Les craintes pour le sort du Brexit sont justifiées. En dépit des résultats sans ambiguïté du référendum, certains croient encore dans le « rêve » européen et font pression sur le Premier ministre Teresa May. Les diverses approches sur le sujet sont joliment appelées des « scénarios soft » – par exemple, pour rester dans l’union douanière et continuer à travailler sur l’intégration des économies britanniques et européennes.

Comme nous nous en souvenons, lors de l’accession au poste de PM, May avait promis d’être « sans compromis » sur la question du Brexit.

Cependant, les médias occidentaux disent de plus en plus que les conservateurs préparent un complot secret pour renverser May.

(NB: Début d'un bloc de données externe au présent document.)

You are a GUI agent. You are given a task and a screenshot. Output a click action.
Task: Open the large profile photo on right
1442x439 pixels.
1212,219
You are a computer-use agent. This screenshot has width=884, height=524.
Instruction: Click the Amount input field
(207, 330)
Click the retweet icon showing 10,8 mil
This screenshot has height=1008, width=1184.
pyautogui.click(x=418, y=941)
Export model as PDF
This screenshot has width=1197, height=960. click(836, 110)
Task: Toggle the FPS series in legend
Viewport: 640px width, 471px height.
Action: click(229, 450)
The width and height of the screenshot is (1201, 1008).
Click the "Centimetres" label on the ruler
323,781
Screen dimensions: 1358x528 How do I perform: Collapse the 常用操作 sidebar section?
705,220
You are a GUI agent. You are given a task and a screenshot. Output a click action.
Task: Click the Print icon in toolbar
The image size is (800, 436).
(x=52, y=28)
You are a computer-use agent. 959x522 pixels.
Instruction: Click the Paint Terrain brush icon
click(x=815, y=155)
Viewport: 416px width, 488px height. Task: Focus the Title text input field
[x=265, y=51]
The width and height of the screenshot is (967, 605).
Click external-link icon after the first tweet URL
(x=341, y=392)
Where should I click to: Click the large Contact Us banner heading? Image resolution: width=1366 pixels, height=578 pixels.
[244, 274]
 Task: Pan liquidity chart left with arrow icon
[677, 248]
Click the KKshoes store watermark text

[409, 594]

Theresa May est prise au piège dans une situation politique très difficile. Son parti a surpris avec ses faibles résultats lors des élections législatives, ce qui a conduit à la situation d’un « gouvernement suspendu ». En outre, la critique impitoyable (et en grande partie bien méritée) lancée contre May a été renforcée par l’incendie de la Tour Grenfell à Londres, où environ 58 personnes sont mortes. Elle est également critiquée pour la réforme impopulaire des retraites et la réforme de la police, qui, peut-être, a également joué un rôle dans les événements tragiques du mois dernier.

Si, dans une telle situation précaire, May fait des concessions aux travaillistes et renonce à ses promesses sur le Brexit, le complot contre elle ne peut être évité. Les préoccupations au sujet de la « rupture » du Brexit sont également alimentées par les déclarations des politiciens européens. Ainsi, la ministre de l’Economie allemande Brigitte Zypries a déclaré que « Une inversion de la décision de la Grande-Bretagne de quitter l’Union Européenne serait bien ».

L’un des ex-ministres dans une interview accordée à The Telegraph a rapporté que May n’est plus une figure fédératrice, elle divise le parti. « Il n’y a aucune bienveillance dans son attitude. »

L’un des problèmes du « scénario soft » est purement financier : pour un « divorce amical » avec l’UE le Royaume-Uni devra dépenser 100 milliards d’euros.

Cela rappelle les paroles de Donald Tusk: « La seule alternative au Brexit dur, c’est pas de Brexit du tout».

Mais la réputation de May est déjà irrémédiablement compromise. De nombreux citoyens sont restés perplexes quand le premier ministre a ignoré la rencontre avec les victimes de l’incendie de la Tour Grenfell, contrairement au leader du Parti travailliste Jeremy Corbin (principal rival de May).

Par conséquent, la négociation d’un Brexit dur est – peut-être – la seule chance pour May de rester dans le fauteuil et maintenir le soutien des conservateurs.